Aunque las diferencias fuesen abismales me vino a la memoria un cuento de Cortázar, comparé mi situación con la del argentino en su habitación de hotel y muchos sentimientos encontrados fueron ganando terreno a la altura del insomnio cuyo picoteo de pájaro nocturno comenzó a desesperarme después de la cuarta noche.
Cinco días sin salir de mi habitación. Había entrado en una completa depresión. Solo me levantaba de la cama al baño, cuando no era para comer cualquier cosa. Envié un email a los coordinadores de la universidad inventando una enfermedad infecto-contagiosa. Justo al borde de una crisis profunda descubro un sobre bajo la puerta.
Como si nos conociéramos tiempo atrás comenzó a hablarme sin parar, además de decir que era rusa de origen polaco, sus abuelos habían abandonado Varsovia cuando las cosas se pusieron calientes a inicios de la primera guerra mundial. Un pariente lejano que vivía a las afueras de Moscú había brindado lo necesario para que apenas se instalaran. Con su español fluido hizo una descripción pormenorizada de su vida en Rusia, de su sueño europeo y de aventurarse a estudiar en Francia. Las mujeres tienen una capacidad de hablar increíble, por eso son más hábiles con los idiomas que los hombres. Aún así, nunca me explicó el por qué de su extraña manera de invitarme a salir. Siempre el mismo tipo de sobre bajo la puerta. La fecha, el lugar y la hora en color rojo. La primera vez lo tomé a broma. Pero estuve frente a Le Grand Café de la Place d’Erlon, 17h30 del martes 14. Tampoco me habló de su afección de garganta ni de sus motivos iniciales para decidir hablarme, solo deslizaba largamente su mano derecha entre la rubia cabellera, mirándome con ojos grandes de diáfana profundidad, llenando el pecho con lentos suspiros mientras me quedaba absorto contemplando su belleza desde el lado opuesto de tanta pregunta.
Nunca me atreví a presentarla a mis demás compañeros.
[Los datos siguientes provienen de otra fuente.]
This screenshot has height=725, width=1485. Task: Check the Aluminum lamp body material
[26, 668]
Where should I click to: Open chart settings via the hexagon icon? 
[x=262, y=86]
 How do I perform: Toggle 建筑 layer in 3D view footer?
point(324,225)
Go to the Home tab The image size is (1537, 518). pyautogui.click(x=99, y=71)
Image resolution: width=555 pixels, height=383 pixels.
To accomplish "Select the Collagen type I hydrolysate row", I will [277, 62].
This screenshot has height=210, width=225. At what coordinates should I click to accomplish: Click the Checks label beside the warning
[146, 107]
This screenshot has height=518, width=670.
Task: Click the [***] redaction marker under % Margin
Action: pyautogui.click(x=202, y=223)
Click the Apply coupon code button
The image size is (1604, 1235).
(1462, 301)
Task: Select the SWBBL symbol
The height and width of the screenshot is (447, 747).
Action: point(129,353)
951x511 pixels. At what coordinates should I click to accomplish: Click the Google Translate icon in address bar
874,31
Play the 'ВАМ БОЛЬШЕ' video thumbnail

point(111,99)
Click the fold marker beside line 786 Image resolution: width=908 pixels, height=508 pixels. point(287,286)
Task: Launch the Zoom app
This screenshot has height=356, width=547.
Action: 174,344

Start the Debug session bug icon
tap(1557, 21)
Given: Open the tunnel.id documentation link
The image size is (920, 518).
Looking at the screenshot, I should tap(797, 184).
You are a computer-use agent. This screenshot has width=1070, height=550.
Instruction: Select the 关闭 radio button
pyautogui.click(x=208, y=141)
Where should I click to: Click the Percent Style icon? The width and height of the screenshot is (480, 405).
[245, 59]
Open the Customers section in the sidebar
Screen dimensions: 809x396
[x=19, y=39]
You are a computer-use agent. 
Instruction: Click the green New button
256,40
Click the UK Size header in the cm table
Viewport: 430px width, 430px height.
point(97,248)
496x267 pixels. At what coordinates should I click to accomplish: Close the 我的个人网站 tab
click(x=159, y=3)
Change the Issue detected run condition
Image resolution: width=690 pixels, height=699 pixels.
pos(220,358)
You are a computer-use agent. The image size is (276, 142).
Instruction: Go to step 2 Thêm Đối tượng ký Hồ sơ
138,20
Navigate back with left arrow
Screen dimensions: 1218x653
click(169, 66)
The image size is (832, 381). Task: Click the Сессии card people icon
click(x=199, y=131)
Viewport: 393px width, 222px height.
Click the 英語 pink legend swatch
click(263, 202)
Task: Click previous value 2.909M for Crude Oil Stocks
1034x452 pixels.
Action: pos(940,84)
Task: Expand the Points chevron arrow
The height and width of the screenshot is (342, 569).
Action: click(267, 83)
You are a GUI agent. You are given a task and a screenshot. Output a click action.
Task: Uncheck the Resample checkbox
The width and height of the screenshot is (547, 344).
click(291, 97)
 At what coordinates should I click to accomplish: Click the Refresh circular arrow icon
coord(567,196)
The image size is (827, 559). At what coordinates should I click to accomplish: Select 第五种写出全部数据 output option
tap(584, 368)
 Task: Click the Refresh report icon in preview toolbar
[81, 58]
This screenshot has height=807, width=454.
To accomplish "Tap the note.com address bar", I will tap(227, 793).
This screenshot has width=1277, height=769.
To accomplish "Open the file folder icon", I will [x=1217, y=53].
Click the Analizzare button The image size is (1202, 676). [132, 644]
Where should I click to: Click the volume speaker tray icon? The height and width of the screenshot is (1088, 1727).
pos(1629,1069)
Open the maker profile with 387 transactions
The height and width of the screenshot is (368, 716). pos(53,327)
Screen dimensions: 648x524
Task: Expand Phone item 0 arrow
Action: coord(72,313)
La escondía como se ocultan los calzoncillos rotos. Si bien era hermosa, el papel de tonta le calaba como anillo a vertedero. Intentaba explicarle que en mi clase yo era el único extranjero. Le mentía. Como los franceses adolecen del sentido de la integración, la única compañía para el estudiante extranjero son las máquinas de café. No le mentía. Estuvimos bailando una que otra noche en mi habitación. Aprendió rápido a bailar ritmos latinos. Decía que le encantaba el vallenato, yo lo detestaba. Su presencia comenzaba a fastidiarme. Comencé a negarme. Prefería recordarla como la tos misteriosa tras la puerta de enfrente. Dejé de responder a sus llamados. Añoraba imaginar aquella residencia como la caja gigantesca de experimentos donde la soledad se reproducía como una caries de colores a lado y lado de cada pasillo.
Regresé a mi caparazón. Puse el seguro desde dentro y tiré la llave por la ventana. Ajusté la cortina. Atrapé la oscuridad a las doce del medio día y me enjaulé con la noche.